• _Work required_
Count the lines below that contain the word "each". Give only the number.

[Data for processing Boundary: Start]

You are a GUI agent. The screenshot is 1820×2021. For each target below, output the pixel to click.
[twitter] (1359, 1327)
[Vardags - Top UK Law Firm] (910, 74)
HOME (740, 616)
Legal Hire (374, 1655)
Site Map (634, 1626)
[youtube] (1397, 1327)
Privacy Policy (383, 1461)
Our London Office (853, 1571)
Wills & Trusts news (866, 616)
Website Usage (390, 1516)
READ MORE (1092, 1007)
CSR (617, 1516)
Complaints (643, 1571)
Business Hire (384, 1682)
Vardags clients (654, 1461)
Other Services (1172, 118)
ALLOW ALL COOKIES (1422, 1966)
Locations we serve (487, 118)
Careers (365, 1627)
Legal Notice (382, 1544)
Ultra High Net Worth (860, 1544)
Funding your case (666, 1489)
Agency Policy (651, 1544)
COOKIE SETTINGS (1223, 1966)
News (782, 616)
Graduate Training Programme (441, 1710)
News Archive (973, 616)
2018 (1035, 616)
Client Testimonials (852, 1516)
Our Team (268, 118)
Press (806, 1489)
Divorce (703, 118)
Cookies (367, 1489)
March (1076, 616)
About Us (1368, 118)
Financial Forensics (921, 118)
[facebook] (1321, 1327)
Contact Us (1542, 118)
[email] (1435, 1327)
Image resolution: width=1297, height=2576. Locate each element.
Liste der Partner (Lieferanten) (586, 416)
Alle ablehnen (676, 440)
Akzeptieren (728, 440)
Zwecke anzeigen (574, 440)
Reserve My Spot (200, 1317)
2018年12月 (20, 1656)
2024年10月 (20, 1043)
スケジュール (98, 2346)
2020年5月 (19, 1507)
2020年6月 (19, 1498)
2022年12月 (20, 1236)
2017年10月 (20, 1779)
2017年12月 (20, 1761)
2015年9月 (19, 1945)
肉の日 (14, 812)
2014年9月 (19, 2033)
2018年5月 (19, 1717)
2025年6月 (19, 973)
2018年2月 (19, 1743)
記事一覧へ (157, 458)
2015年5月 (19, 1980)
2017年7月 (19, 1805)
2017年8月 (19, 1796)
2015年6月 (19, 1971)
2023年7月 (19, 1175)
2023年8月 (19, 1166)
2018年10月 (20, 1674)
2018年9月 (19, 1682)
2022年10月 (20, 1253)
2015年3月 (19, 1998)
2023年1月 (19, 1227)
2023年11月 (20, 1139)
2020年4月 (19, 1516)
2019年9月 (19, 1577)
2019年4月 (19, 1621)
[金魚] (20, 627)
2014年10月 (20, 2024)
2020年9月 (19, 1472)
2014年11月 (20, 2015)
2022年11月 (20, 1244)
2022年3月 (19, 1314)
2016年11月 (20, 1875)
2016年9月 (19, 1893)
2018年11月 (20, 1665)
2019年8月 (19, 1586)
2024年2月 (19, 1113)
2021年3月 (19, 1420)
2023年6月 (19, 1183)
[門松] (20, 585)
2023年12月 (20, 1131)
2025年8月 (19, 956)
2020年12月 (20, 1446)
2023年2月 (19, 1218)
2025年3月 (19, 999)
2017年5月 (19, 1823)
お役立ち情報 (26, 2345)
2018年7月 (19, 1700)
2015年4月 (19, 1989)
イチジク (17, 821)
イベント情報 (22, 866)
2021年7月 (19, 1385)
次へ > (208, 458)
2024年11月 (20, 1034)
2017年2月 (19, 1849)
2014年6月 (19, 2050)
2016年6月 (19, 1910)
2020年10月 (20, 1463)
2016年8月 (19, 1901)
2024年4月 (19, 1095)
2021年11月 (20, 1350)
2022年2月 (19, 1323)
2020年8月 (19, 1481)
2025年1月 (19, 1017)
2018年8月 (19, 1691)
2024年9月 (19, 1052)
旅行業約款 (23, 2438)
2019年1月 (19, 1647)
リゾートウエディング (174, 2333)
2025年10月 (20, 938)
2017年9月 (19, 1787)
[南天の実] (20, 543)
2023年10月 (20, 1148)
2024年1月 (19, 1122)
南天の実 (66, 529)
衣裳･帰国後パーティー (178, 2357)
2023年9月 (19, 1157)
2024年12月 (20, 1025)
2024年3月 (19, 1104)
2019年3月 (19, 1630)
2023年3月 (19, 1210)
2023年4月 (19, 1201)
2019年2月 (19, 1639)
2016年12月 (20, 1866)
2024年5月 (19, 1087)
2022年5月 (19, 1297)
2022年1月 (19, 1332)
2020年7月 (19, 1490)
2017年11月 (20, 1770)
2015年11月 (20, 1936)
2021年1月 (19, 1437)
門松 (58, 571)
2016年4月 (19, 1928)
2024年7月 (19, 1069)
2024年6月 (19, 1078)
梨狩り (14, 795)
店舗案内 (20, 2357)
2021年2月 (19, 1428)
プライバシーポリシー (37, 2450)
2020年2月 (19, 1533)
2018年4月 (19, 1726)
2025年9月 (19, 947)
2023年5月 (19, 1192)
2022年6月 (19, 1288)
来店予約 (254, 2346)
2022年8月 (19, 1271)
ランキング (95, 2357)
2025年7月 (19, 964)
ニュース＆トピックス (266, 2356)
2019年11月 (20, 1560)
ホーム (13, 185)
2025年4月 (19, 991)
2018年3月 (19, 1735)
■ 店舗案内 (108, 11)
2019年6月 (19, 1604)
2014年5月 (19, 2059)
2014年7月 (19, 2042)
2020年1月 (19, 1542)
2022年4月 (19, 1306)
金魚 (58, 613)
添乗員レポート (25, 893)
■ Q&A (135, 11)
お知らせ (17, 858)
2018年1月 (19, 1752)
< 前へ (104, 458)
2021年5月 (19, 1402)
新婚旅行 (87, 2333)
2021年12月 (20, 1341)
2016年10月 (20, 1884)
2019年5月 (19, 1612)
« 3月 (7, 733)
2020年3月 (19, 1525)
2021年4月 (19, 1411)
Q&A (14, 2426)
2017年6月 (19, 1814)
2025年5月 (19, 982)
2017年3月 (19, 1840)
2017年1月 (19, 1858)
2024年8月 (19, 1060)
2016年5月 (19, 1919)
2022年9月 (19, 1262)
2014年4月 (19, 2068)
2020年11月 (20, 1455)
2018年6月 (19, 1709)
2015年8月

[Data for processing Boundary: End]

• _Output for this exercise_
2